¿Quién da respuestas a Catalunya?

Políticos y ciudadanos. Instituciones, asociaciones, Gobierno, oposición. Partidos y sindicatos. Catalanes que se sienten únicamente catalanes. Catalanes que se sienten españoles y que hoy apoyarán a la selección. Empresarios y trabajadores. Senyeres y esteladas. Presidentes y ex-presidentes. Cantantes, artistas, abogados, filósofos. Independentistas y federalistas –si es que queda alguno- y los que sólo quieren algo más de autonomía. Del Barça, del Madrid y del Espanyol. De los que leen el Marca y de los que leen el Sport. De los que hablan catalán en casa y los que hablan castellano. Inmigrantes de antes y de ahora. Más de un millón de catalanes que colapsaron Barcelona para mostrar su disconformidad por la sentencia del Tribunal Constitucional.

Un cuerpo tan plural como la sociedad catalana. Esa es la manifestación que viví yo. Histórica y con un marcado tono independentista. De hecho, eso es lo que la hace histórica. Pero tras ella, me asaltan algunas preguntas para las que no tengo respuesta.

Y ahora, ¿qué? Un sábado de julio, en época de playa, sol y rebajas, miles (56.000 para El País, 1.100.000 para la Guardia Urbana y 1.500.000 para los organizadores) de catalanes se han echado a las calles. Han protestado por la sentencia, han pedido la independencia o han pedido la integridad del Estatut. Bien. Pero ahora, ¿cuál es el siguiente paso?

¿Está Catalunya más cerca de la independencia? A juzgar por lo vivido en la manifestación, sí. Si echamos mano de encuestas, estudios demoscópicos, las banderas españolas en balcones o las celebraciones por la Selección, no. Catalunya es un país muy complejo y, como hemos visto muy plural. Aunque esto no nos responde la pregunta…

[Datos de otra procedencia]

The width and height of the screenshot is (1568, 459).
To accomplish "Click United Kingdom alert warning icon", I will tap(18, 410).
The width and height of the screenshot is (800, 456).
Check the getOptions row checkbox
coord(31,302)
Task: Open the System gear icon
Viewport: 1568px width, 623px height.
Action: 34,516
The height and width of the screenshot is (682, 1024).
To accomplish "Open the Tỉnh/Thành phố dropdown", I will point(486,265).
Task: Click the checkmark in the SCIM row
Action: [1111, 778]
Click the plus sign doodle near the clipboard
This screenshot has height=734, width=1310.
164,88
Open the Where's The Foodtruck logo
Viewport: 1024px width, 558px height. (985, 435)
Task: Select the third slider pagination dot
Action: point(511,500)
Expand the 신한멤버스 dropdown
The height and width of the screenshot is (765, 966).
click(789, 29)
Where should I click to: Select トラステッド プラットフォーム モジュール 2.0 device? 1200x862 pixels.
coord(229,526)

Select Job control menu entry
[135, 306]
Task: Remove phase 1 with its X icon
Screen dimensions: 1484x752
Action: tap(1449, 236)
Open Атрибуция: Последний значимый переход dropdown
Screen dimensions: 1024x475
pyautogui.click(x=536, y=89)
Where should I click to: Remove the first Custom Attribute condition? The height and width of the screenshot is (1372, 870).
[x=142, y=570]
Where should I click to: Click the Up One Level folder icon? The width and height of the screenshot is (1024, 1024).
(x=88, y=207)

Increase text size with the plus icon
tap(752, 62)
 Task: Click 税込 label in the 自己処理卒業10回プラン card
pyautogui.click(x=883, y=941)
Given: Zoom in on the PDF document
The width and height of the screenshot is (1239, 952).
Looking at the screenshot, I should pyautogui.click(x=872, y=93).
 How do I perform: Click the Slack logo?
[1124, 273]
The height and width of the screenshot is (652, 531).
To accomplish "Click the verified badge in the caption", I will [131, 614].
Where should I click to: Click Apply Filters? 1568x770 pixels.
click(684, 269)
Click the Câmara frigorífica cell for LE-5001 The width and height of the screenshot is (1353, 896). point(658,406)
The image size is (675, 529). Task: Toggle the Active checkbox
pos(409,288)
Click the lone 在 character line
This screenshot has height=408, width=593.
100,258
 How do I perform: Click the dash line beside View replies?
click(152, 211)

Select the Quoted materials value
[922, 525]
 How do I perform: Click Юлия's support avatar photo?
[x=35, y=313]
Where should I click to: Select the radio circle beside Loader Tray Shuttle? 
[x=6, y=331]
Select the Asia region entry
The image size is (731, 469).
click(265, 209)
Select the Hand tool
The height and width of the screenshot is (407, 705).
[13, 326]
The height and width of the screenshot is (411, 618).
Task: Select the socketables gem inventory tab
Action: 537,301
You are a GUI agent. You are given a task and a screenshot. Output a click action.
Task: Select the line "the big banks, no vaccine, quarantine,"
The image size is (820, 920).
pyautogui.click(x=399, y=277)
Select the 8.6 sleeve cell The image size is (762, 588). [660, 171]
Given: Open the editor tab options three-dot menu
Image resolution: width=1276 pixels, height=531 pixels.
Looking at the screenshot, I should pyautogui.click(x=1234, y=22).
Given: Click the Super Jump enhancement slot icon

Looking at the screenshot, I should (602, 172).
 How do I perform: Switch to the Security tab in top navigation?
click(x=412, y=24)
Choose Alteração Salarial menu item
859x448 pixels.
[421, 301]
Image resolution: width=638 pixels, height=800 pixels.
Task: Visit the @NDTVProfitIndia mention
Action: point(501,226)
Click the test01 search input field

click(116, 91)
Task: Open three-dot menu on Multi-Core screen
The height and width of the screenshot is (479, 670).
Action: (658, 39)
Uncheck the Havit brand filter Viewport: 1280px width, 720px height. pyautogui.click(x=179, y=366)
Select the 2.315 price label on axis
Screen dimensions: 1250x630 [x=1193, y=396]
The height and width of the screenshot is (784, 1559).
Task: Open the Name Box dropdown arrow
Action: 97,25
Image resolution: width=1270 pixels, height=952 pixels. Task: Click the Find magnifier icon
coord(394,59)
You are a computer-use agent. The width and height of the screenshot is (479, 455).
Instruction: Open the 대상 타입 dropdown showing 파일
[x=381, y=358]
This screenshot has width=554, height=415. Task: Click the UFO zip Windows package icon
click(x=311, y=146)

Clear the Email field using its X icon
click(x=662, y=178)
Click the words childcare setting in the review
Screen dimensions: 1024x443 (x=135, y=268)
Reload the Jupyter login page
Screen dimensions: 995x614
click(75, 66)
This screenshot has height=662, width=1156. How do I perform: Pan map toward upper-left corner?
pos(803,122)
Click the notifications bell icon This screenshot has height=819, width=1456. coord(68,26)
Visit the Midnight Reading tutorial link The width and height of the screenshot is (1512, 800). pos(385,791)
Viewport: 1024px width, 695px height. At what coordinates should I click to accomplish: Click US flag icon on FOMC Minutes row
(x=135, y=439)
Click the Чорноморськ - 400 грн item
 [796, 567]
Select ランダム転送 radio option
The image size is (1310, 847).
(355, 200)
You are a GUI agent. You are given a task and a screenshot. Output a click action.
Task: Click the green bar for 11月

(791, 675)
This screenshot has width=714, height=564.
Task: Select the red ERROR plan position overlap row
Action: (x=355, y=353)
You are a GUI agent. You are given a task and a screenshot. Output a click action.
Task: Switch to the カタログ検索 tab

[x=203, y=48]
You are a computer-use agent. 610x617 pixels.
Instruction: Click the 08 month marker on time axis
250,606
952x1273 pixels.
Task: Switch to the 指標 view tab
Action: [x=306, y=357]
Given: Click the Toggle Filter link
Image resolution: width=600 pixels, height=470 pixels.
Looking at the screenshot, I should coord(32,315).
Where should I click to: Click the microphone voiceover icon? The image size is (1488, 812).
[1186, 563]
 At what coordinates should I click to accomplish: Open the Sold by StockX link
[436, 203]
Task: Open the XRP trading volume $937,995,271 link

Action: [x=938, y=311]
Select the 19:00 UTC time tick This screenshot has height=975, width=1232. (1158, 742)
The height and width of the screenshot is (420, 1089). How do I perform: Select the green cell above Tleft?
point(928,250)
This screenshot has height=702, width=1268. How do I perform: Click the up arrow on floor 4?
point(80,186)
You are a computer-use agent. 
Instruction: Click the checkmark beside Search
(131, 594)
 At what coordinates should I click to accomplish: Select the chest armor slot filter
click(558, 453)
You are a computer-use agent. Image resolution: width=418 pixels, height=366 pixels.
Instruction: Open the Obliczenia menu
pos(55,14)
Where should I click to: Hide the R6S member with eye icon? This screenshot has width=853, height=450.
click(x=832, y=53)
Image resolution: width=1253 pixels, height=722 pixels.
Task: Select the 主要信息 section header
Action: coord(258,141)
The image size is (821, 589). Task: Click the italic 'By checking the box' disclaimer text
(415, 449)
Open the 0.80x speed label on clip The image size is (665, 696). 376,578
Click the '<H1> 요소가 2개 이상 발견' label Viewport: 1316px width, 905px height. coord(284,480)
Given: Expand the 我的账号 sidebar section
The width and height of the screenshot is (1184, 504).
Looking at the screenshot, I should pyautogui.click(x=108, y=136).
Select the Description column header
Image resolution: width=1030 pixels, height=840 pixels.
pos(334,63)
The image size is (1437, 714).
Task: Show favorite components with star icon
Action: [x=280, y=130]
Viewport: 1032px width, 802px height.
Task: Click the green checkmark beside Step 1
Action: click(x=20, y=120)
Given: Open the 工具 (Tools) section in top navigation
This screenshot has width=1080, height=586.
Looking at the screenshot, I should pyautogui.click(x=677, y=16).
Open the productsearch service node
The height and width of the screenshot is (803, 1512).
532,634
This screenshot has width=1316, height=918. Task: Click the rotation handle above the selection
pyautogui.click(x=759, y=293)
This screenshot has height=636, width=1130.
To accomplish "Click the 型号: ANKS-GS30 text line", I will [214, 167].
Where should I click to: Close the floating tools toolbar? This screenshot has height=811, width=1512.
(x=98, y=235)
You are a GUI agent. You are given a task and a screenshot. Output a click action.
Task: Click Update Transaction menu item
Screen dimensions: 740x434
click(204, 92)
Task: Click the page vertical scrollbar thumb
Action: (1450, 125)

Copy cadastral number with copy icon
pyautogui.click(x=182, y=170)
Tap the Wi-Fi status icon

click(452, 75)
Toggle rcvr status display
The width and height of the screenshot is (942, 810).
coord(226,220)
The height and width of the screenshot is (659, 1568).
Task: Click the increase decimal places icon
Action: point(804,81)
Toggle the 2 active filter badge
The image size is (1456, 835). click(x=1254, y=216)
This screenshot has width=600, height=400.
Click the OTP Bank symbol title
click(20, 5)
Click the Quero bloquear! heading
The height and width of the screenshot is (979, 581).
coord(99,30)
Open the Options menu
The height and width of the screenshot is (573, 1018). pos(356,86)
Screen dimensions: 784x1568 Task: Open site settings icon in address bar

¿Las urnas responderán a la manifestación de ayer? Tengo la sensación que tras la sentencia y la manifestación, la campaña electoral ya está más que en marcha. El episodio de la pancarta y las discusiones dialécticas van en esa dirección. También las declaraciones de los líderes durante la jornada de protesta. Pero, ¿qué reflejo tendrá todo esto en votos?

¿Fue una manifestación independentista? Formalmente no. Por la pluralidad de la gente que asistió, seguramente no. Por la visibilidad de las banderas, los gritos y los comentarios en los corrillos, sí. ¿El independentismo ha perdido sus complejos o es que los últimos años han sido decisivos para que cada vez más gente con perfil más distinto –como el vídeo que abre este post- se sumen al independentismo?

¿Es un antes y un después? ¿Realmente es un punto de inflexión? ¿Cómo puede canalizarse lo dicho y lo vivido a nivel político? ¿Una nueva reforma de l’Estatut? ¿Una reforma de la Constitución? ¿Un nuevo pacto político? ¿Una declaración de independencia unilateral?

¿Es un éxito o un fracaso? No sólo por el baile de cifras, también por las consecuencias que puedan o no derivarse.

Escolta, Espanya? Vivo en Madrid y estas dos semanas desde la comunicación del fallo a la manifestación se han vivido con absoluta indiferencia. De hecho, muchos informativos dejan a la mayor manifestación independentista de la historia de España en un lugar más que secundario. ¿Va a escuchar alguien lo que ocurrió ayer en Barcelona?